NAC utilization rates appear to be higher among the urologic oncologists surveyed in this study when compared to previously reported rates from urologists in general. This difference may be due to the fact that urologic oncologists are frequently engaged in multidisciplinary treatment collaborations which impact their practice patterns. Our univariate analysis demonstrates that NAC utilization is high among urologic oncologists who frequently (>90%) discuss NAC with candidate patients and that NAC is more frequently discussed by urologic oncologists from institutions where medical oncologists strongly support NAC prior to RC. These data suggest that improved collaboration between medical oncologists and urologists might lead to increased NAC utilization. Improved patient counseling may also play a role, as our study demonstrates that only one-quarter of patients (27%) elect not to undergo NAC when given the option.
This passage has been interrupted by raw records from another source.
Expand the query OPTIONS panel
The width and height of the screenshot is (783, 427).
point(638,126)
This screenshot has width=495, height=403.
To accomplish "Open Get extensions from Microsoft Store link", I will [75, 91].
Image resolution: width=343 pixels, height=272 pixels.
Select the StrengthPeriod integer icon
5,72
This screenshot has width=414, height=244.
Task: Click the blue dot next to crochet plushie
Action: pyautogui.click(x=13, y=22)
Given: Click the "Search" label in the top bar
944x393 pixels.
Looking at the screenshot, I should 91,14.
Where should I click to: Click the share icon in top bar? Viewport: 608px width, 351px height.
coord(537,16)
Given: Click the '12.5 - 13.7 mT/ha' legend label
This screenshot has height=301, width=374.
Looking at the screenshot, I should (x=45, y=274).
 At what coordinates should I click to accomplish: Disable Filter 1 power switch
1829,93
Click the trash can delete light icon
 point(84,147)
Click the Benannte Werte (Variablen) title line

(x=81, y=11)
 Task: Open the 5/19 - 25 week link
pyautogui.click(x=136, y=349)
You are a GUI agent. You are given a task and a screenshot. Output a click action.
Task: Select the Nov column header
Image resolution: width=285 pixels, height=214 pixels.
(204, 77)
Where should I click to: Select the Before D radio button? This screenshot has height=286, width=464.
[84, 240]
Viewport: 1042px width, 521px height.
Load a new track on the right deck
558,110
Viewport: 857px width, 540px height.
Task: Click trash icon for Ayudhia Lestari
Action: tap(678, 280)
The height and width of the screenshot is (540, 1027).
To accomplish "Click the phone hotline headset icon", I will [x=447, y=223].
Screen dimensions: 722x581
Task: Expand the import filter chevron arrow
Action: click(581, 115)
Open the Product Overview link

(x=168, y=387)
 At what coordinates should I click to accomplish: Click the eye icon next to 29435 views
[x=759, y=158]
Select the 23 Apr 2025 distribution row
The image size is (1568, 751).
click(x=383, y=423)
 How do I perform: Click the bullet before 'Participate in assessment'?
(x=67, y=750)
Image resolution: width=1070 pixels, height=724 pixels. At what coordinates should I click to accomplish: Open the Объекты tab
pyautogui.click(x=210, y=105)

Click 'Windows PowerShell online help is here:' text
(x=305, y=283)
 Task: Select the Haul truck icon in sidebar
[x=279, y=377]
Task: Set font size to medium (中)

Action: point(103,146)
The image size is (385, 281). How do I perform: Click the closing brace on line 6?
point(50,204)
This study does have weaknesses. We did not specify the exact NAC regimen (e.g., cisplatin versus carboplatin) in any of the survey questions and therefore this may confound the results. Recall bias is a major concern with survey studies and may account for differences in our data compared to nonsurvey style studies. Additionally, our survey sample was a relatively homogenous population of physicians whose training and interest in urology are focused on the care of oncologic diseases. This may have limited our ability to find associations between survey responses and also prevent the data from being generalized to the larger urologic community. Lastly, with a response rate of 21%, selection bias within our survey sample may be present.

5. Conclusions

Clinical T3-T4 disease was the most commonly reported reason for recommending NAC followed by high-volume T2 disease. Age and comorbidities followed by delay in surgery were the top concerns impacting the recommendation for and use of NAC. Respondents who frequently discussed NAC were more likely to report their medical oncologist always recommending NAC. Self-reported NAC use appears to be higher in this group of urologic oncologists (30–57%) compared to data on utilization rates reported recently from a broader urologist population.

Conflict of Interests

The authors declare that there is no conflict of interests regarding the publication of this paper.

Supplementary Materials

A replica of the survey submitted to members of the Society for Urologic Oncology for this study is available in Supplementary Material for review.